• PROBLEM
Your response should be the complete data, transcribed exactly.

Dataset records
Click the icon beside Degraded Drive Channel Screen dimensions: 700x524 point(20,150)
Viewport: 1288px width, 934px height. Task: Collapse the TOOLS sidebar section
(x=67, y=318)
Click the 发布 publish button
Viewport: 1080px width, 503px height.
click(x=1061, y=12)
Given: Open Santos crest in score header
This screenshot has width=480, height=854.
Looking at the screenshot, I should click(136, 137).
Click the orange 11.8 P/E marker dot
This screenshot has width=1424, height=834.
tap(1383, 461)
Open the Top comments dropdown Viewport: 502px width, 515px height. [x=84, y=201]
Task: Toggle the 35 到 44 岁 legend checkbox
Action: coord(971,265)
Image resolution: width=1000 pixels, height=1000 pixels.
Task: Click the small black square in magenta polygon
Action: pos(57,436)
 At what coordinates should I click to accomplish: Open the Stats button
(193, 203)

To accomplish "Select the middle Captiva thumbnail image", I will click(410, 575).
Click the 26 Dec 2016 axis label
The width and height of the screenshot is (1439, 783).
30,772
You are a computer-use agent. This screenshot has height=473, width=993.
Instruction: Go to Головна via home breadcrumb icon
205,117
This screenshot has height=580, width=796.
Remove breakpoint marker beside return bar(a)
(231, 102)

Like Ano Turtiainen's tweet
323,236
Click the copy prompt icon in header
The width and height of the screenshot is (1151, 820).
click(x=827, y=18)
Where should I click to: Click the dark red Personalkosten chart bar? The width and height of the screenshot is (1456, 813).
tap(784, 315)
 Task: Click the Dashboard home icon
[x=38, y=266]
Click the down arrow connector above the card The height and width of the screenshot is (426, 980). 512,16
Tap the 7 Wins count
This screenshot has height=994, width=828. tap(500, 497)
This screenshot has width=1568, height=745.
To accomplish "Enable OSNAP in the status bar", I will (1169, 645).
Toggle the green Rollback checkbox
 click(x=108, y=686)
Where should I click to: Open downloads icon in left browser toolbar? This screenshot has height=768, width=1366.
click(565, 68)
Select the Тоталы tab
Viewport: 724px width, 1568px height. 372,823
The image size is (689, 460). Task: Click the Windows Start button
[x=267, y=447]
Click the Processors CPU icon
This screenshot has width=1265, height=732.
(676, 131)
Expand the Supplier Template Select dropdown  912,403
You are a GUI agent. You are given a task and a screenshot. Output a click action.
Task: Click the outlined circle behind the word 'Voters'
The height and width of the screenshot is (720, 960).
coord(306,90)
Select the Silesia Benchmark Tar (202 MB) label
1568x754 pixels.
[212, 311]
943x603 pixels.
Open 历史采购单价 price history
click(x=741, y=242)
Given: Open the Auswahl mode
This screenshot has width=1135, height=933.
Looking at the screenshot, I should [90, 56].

• OUTPUT FOR THIS TASK
Click the icon beside Degraded Drive Channel Screen dimensions: 700x524 point(20,150)
Viewport: 1288px width, 934px height. Task: Collapse the TOOLS sidebar section
(x=67, y=318)
Click the 发布 publish button
Viewport: 1080px width, 503px height.
click(x=1061, y=12)
Given: Open Santos crest in score header
This screenshot has width=480, height=854.
Looking at the screenshot, I should click(136, 137).
Click the orange 11.8 P/E marker dot
This screenshot has width=1424, height=834.
tap(1383, 461)
Open the Top comments dropdown Viewport: 502px width, 515px height. [x=84, y=201]
Task: Toggle the 35 到 44 岁 legend checkbox
Action: coord(971,265)
Image resolution: width=1000 pixels, height=1000 pixels.
Task: Click the small black square in magenta polygon
Action: pos(57,436)
 At what coordinates should I click to accomplish: Open the Stats button
(193, 203)

To accomplish "Select the middle Captiva thumbnail image", I will click(410, 575).
Click the 26 Dec 2016 axis label
The width and height of the screenshot is (1439, 783).
30,772
You are a computer-use agent. This screenshot has height=473, width=993.
Instruction: Go to Головна via home breadcrumb icon
205,117
This screenshot has height=580, width=796.
Remove breakpoint marker beside return bar(a)
(231, 102)

Like Ano Turtiainen's tweet
323,236
Click the copy prompt icon in header
The width and height of the screenshot is (1151, 820).
click(x=827, y=18)
Where should I click to: Click the dark red Personalkosten chart bar? The width and height of the screenshot is (1456, 813).
tap(784, 315)
 Task: Click the Dashboard home icon
[x=38, y=266]
Click the down arrow connector above the card The height and width of the screenshot is (426, 980). 512,16
Tap the 7 Wins count
This screenshot has height=994, width=828. tap(500, 497)
This screenshot has width=1568, height=745.
To accomplish "Enable OSNAP in the status bar", I will (1169, 645).
Toggle the green Rollback checkbox
 click(x=108, y=686)
Where should I click to: Open downloads icon in left browser toolbar? This screenshot has height=768, width=1366.
click(565, 68)
Select the Тоталы tab
Viewport: 724px width, 1568px height. 372,823
The image size is (689, 460). Task: Click the Windows Start button
[x=267, y=447]
Click the Processors CPU icon
This screenshot has width=1265, height=732.
(676, 131)
Expand the Supplier Template Select dropdown  912,403
You are a GUI agent. You are given a task and a screenshot. Output a click action.
Task: Click the outlined circle behind the word 'Voters'
The height and width of the screenshot is (720, 960).
coord(306,90)
Select the Silesia Benchmark Tar (202 MB) label
1568x754 pixels.
[212, 311]
943x603 pixels.
Open 历史采购单价 price history
click(x=741, y=242)
Given: Open the Auswahl mode
This screenshot has width=1135, height=933.
Looking at the screenshot, I should [90, 56].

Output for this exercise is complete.